- Open to the Public
This event is free and open to the public.
This lecture will be presented by Dr. Robert Cassidy of Wesleyan University. It will enlist aspects from traditional and alternative theories of war to examine how the United States failed to craft a viable strategy after 9/11. The lecture will examine how the Bush administration's initial focus on strikes, raids and renditions created the illusion of strategy in the post-9/11 wars. This emphasis on tactics to the detriment of strategy did not improve America's national security but worsened it. The talk will address how a weaker adversary in Afghanistan won against an ostensibly superior United States.
Col. Robert Cassidy, U.S. Army (retired), teaches courses on strategy and war at Wesleyan University and has studied and practiced strategy and war for four decades. He has a doctorate from the Fletcher School of Tufts University. He previously taught strategy at the U.S. Naval War College and international relations at West Point. Cassidy's scholarly work explores strategy, wars of asymmetry and irregular warfare. Cassidy has published three books: War, Will, and Warlords (2012); Counterinsurgency and the Global War on Terrorism (2008); and Peacekeeping in the Abyss (2004).

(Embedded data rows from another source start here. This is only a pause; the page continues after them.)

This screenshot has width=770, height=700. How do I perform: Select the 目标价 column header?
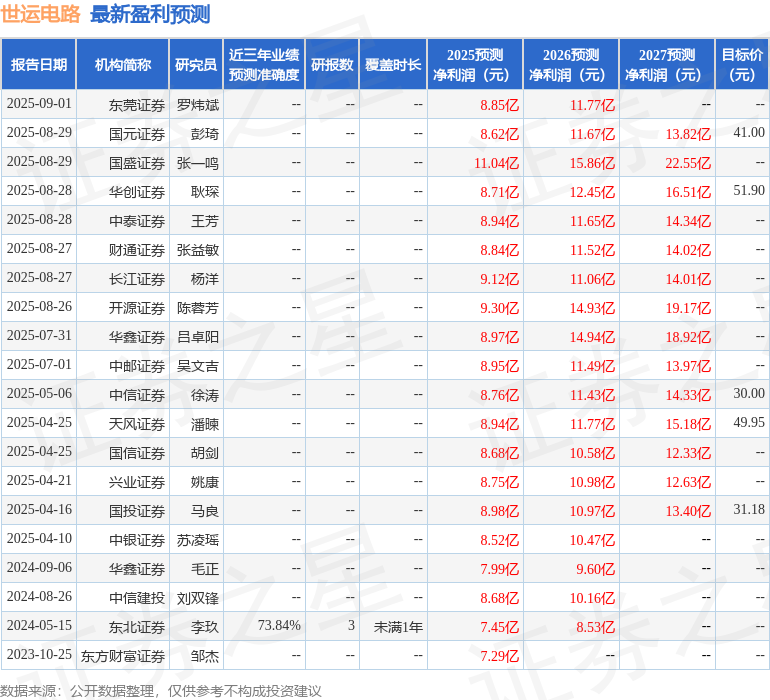(x=742, y=64)
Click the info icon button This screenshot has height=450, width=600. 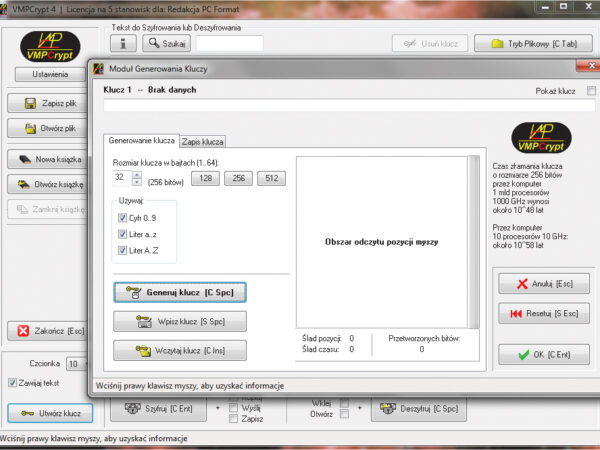pos(123,43)
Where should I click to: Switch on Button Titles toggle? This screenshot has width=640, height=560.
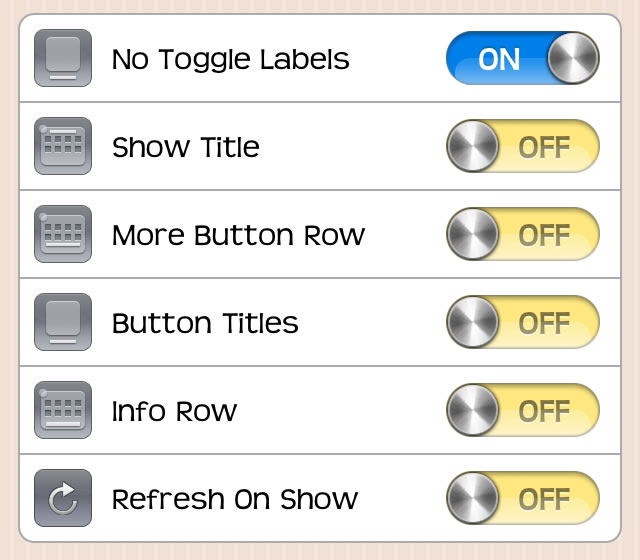tap(523, 322)
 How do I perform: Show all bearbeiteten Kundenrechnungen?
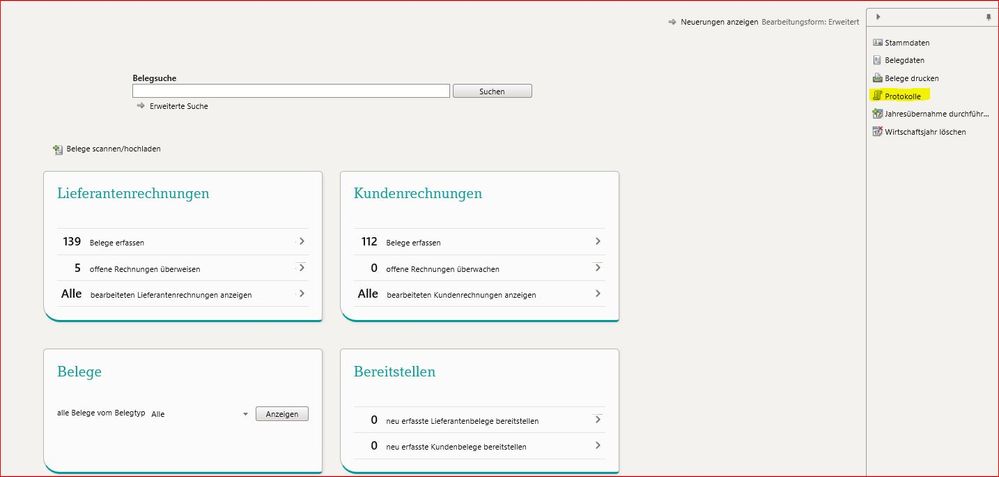click(x=478, y=295)
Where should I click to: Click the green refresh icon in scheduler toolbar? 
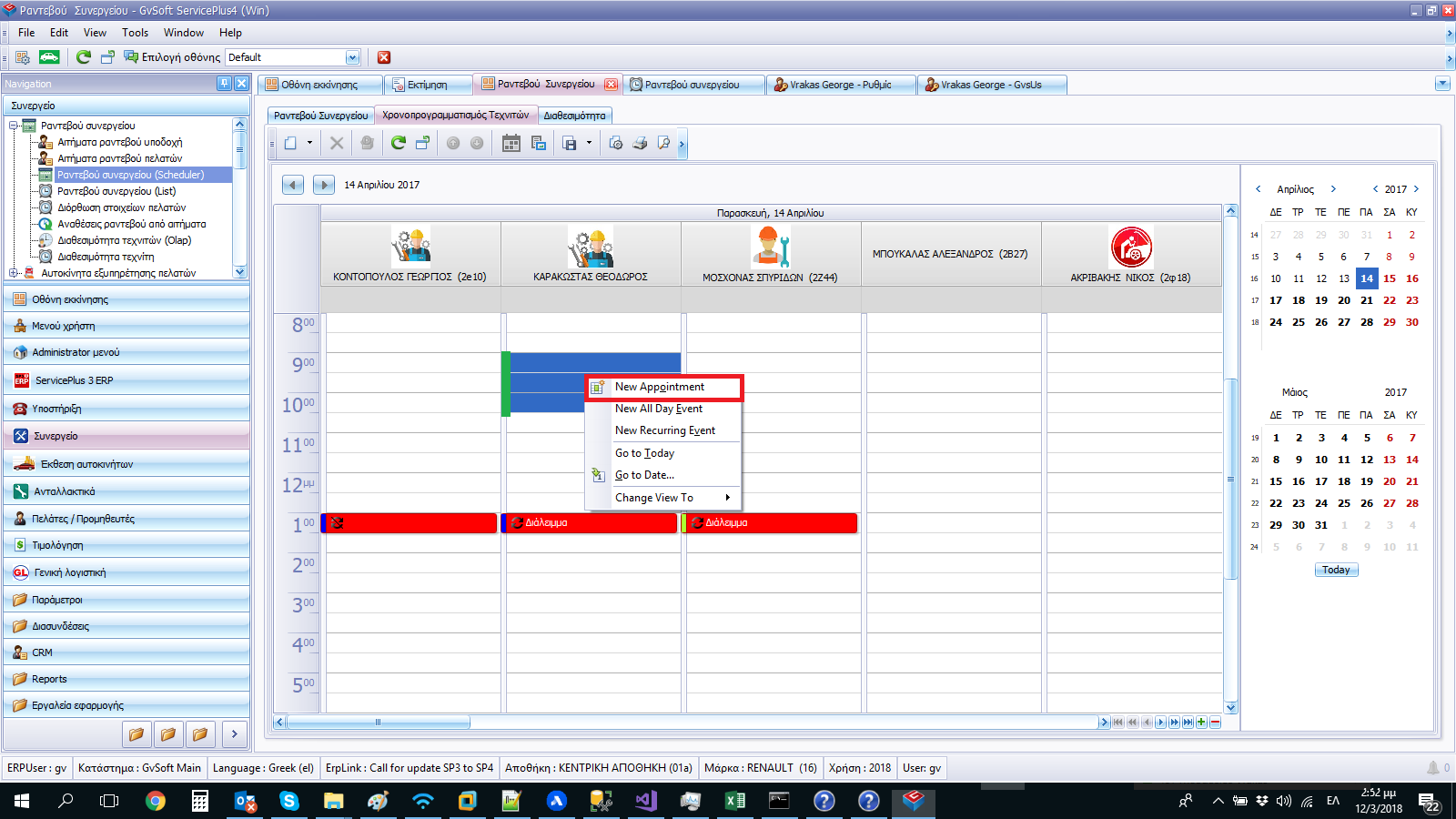399,143
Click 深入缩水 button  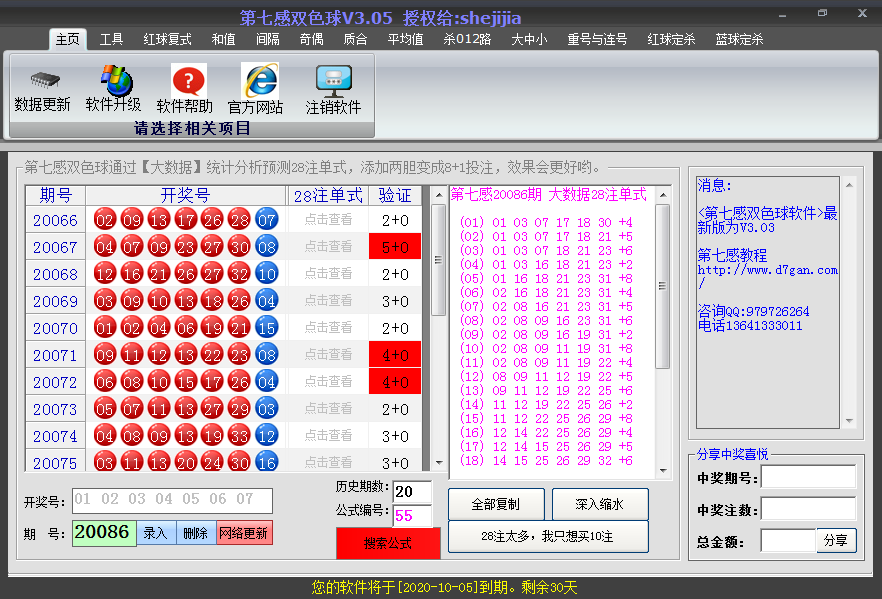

Bob has served as a special assistant to three generals, a special operations director of assessments, special mission task force planner, battalion commander and brigade operations officer. He also served as a sergeant in the 82nd Airborne Division. He has served in combat or contingency operations in Afghanistan, Grenada, Haiti, Iraq and the Persian Gulf. His military qualifications include strategist, ranger, jumpmaster, rotary-wing aviator and SERE-C (survival, evasion, resistance, and escape). He is proficient in Russian and French.
For more information, contact Scott Smitson @ ssmitson@amherst.edu
This event is being made possible by funding from the Department of Political Science at 小福利导航College, The Karl Loewenstein Fund, The Chamberlain Project and the Lurcy Endowment.